YOUR OBJECTIVE:
Take everything from the line containing "887x514 pixels. How" down to the line containing "tap(723, 8)" and write it out again with "How do I perform" switched to "How do I carry out" and all else unchanged. Leave out the pictures.
━━ SOURCE DATA
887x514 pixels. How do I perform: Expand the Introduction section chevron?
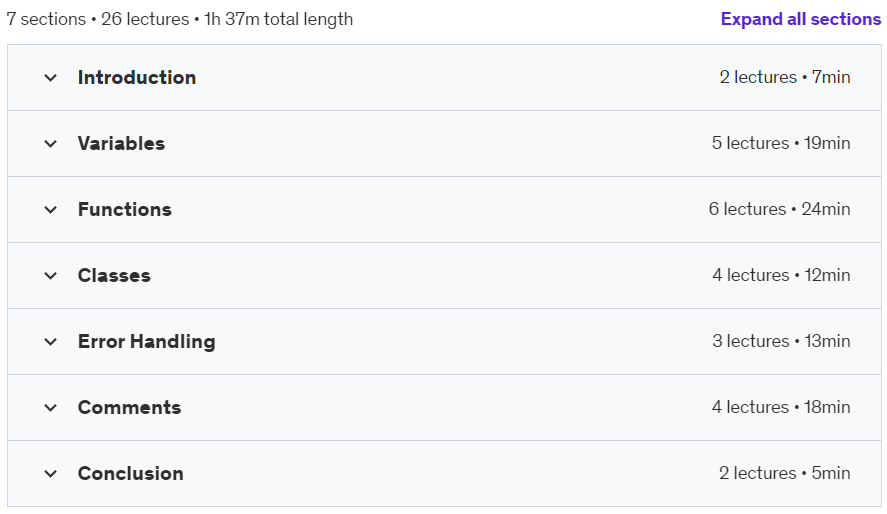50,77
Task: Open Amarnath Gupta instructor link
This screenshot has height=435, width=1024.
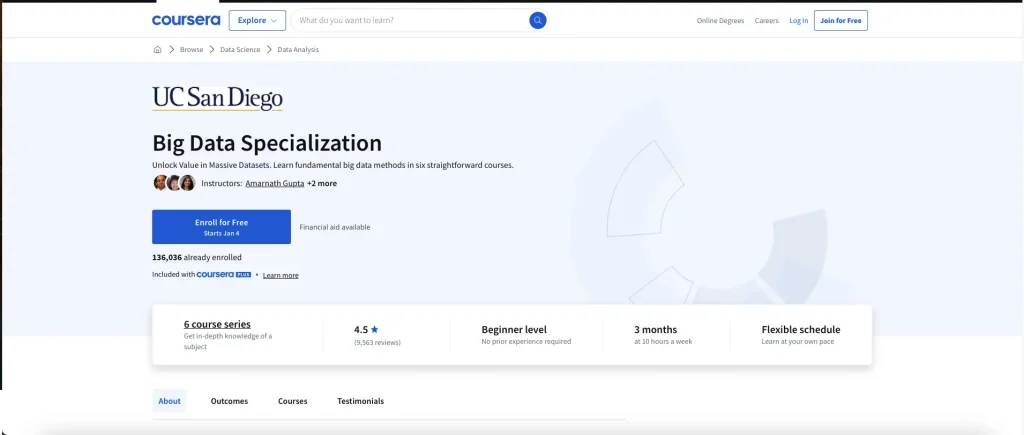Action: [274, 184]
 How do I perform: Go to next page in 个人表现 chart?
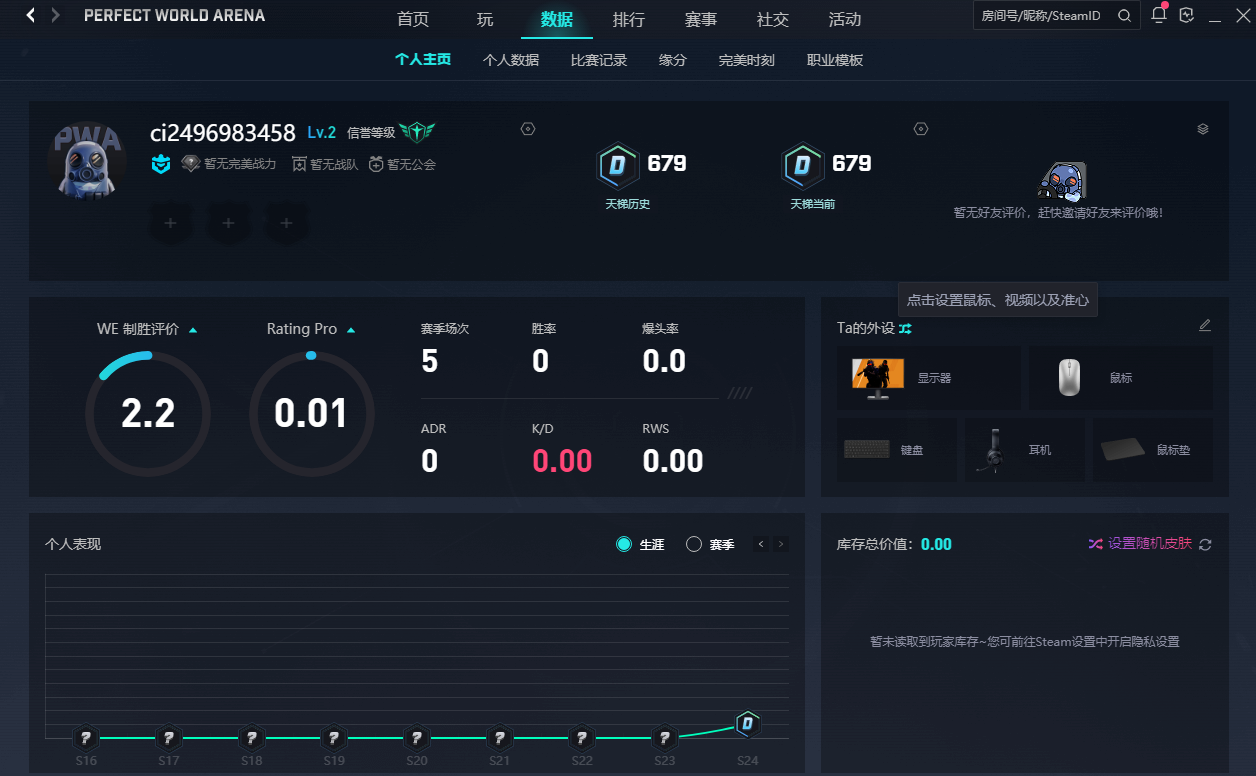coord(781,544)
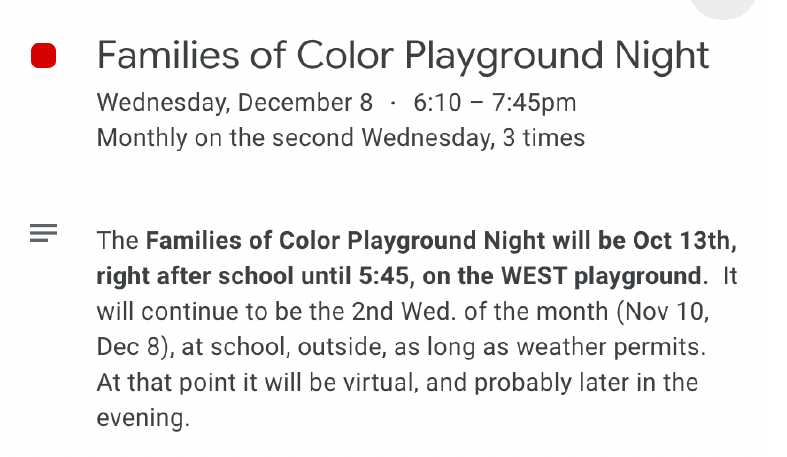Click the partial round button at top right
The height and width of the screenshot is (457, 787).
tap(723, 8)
━━━━
━━ SOURCE DATA
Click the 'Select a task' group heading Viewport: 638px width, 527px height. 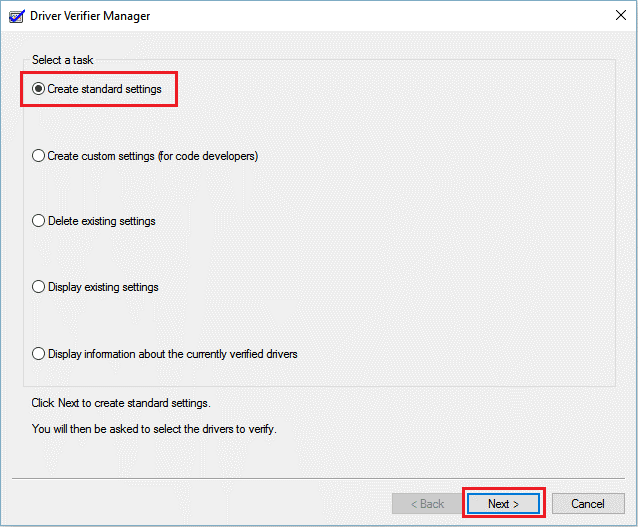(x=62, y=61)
━━━━
━━ SOURCE DATA
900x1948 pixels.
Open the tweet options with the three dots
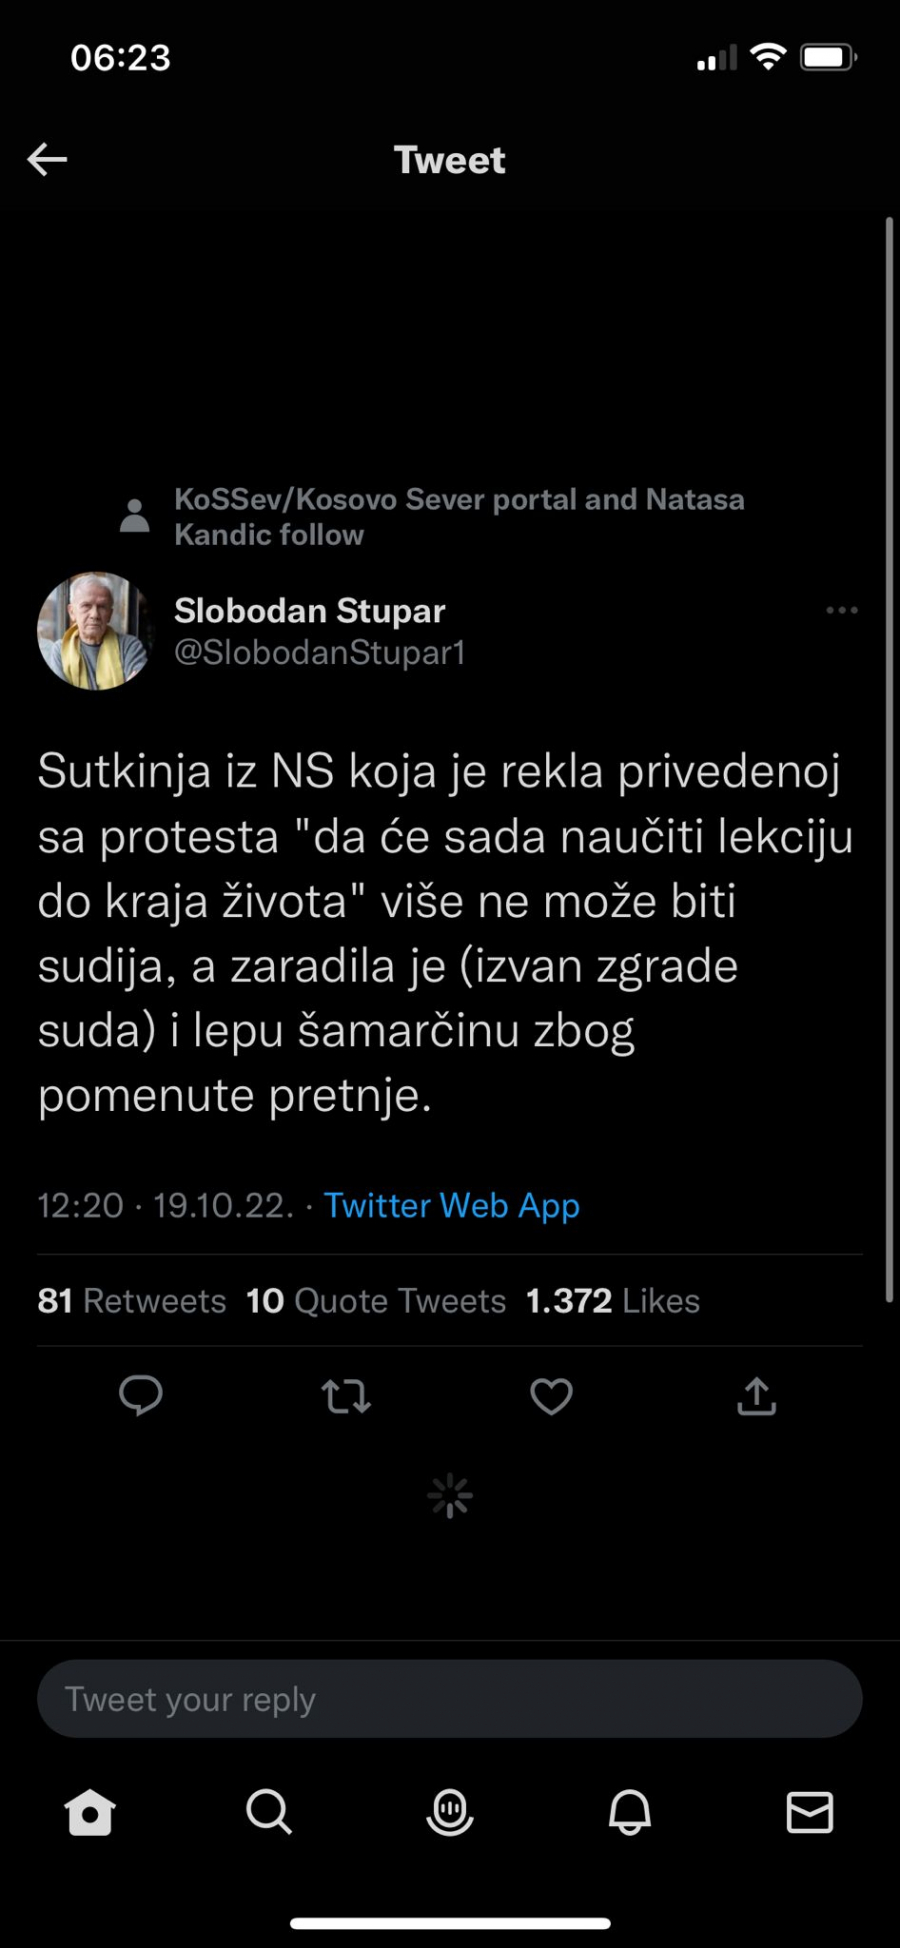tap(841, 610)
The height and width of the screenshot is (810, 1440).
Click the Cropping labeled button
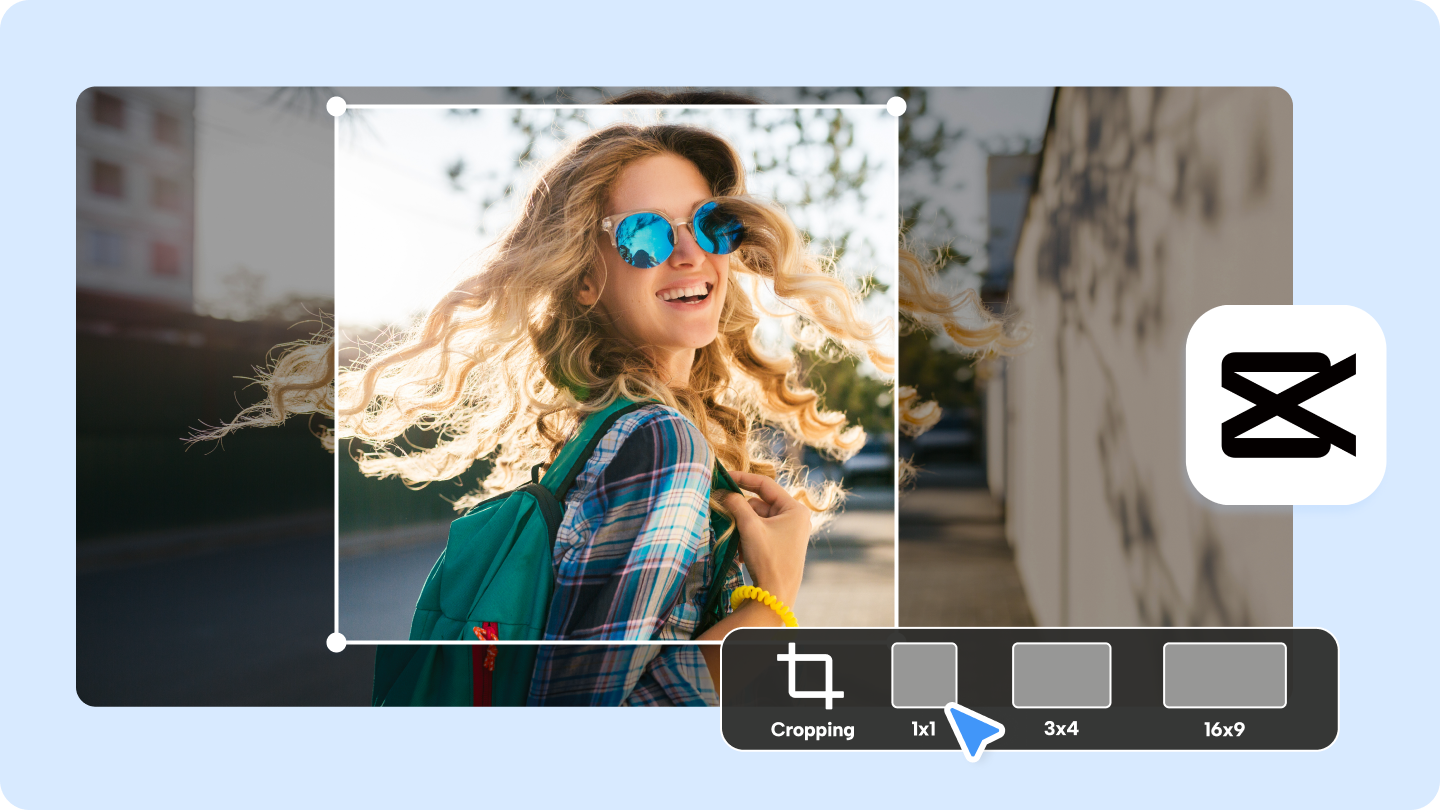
━━━━
FULL RESPONSE:
887x514 pixels. How do I carry out: Expand the Introduction section chevron?
50,77
Task: Open Amarnath Gupta instructor link
This screenshot has height=435, width=1024.
Action: [274, 184]
 How do I carry out: Go to next page in 个人表现 chart?
coord(781,544)
Click the partial round button at top right
The height and width of the screenshot is (457, 787).
tap(723, 8)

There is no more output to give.